Data extracted from a collection -

== Segment start ==

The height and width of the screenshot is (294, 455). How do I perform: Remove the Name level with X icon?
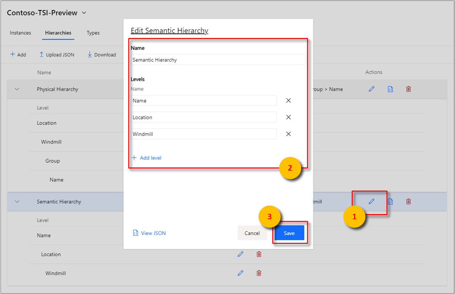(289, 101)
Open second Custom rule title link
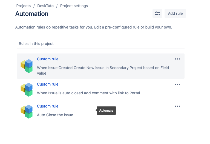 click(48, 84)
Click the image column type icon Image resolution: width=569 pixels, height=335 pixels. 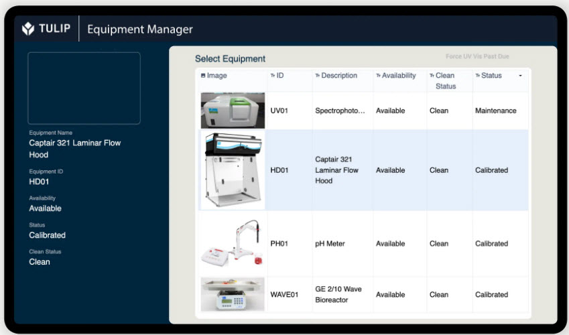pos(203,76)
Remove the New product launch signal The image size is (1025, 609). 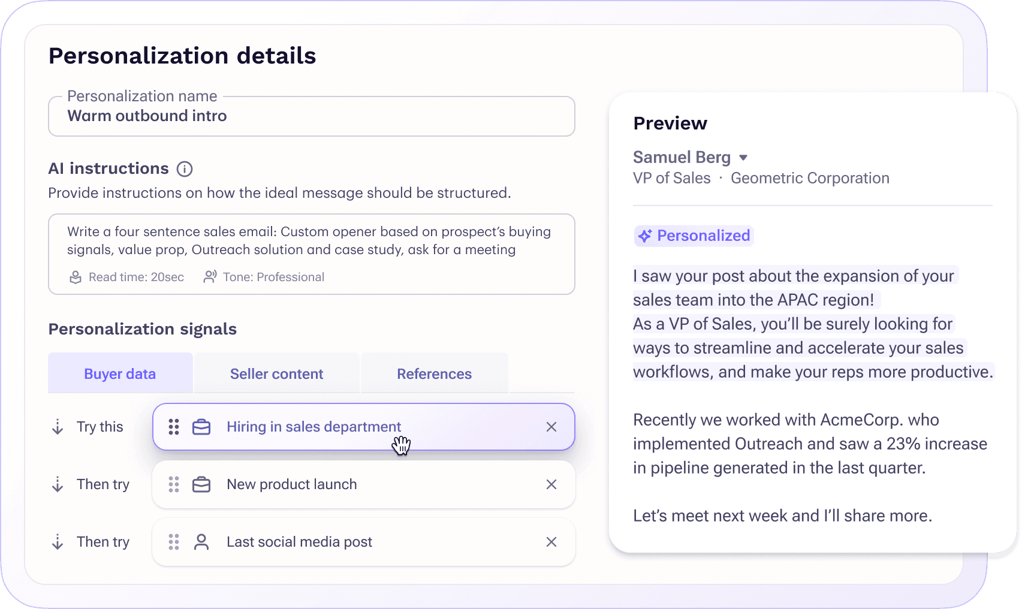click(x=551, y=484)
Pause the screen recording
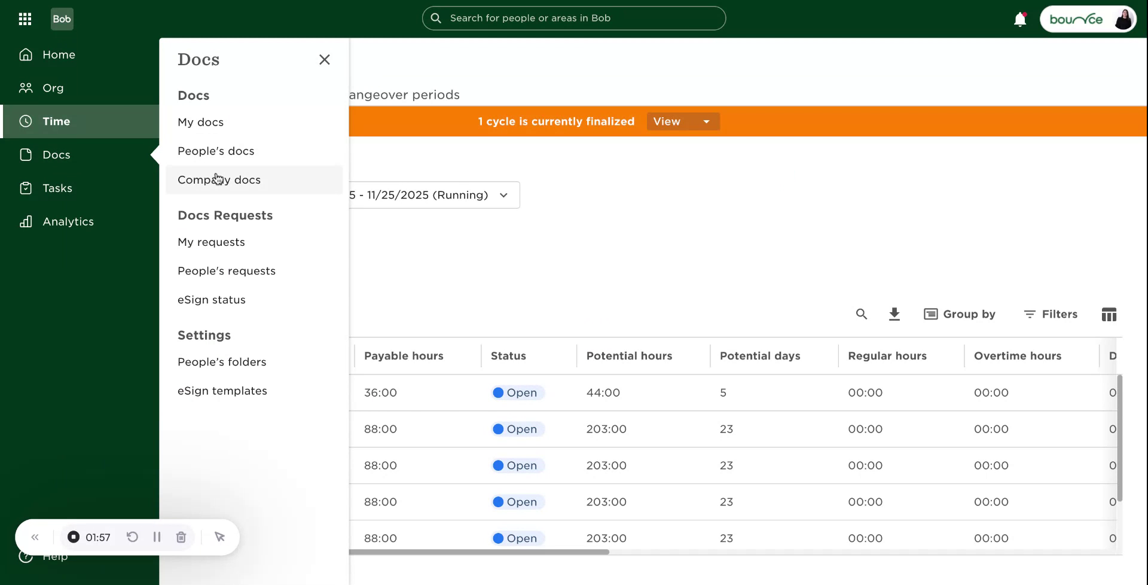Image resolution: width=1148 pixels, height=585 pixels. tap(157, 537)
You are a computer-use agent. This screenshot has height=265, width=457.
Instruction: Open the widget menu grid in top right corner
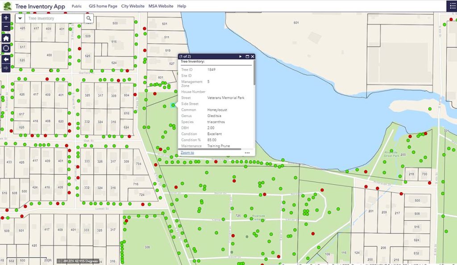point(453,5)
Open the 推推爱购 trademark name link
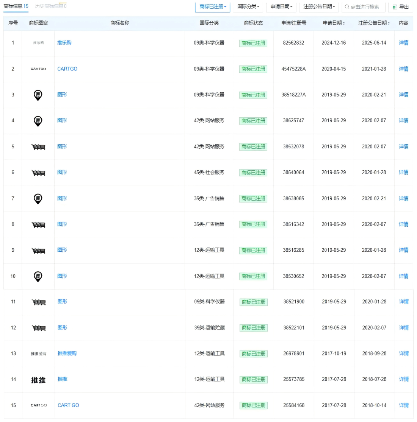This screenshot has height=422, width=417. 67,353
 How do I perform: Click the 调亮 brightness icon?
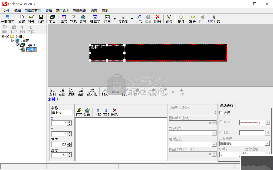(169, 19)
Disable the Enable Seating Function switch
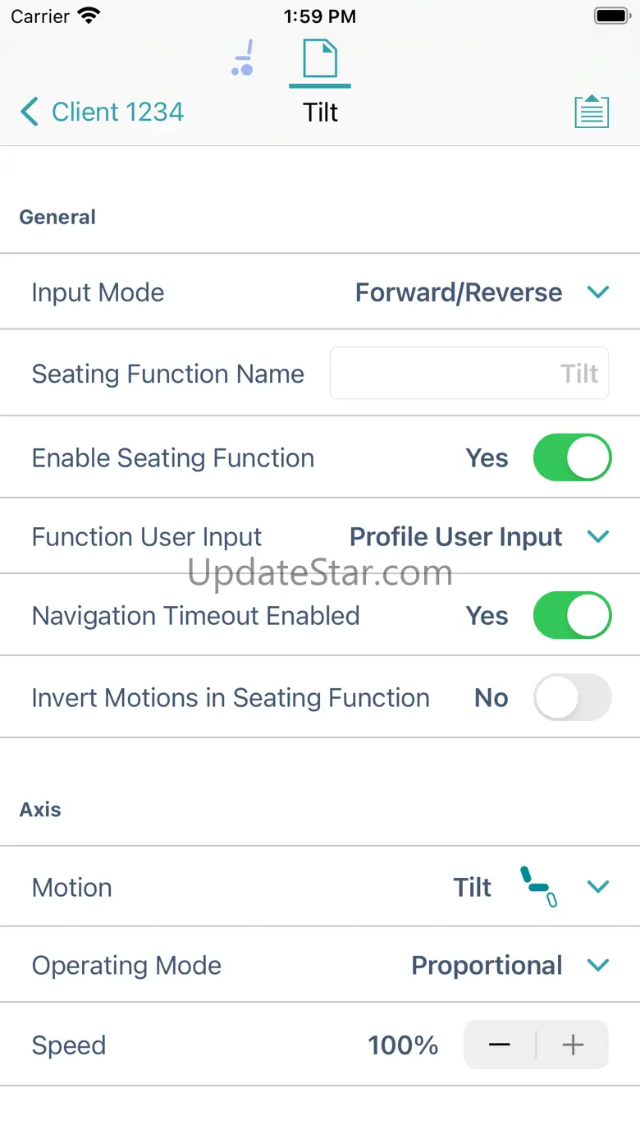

== Segment end ==

Assigned task - Starting with the line that contains "Instruction: Open the", repeat each line exactly through the last line of the data above, and nothing more; the pictures stay out.

Result for this exercise -
Instruction: Open the widget menu grid in top right corner
point(453,5)
Open the 推推爱购 trademark name link
This screenshot has height=422, width=417. 67,353
 How do I perform: Click the 调亮 brightness icon?
(169, 19)
Disable the Enable Seating Function switch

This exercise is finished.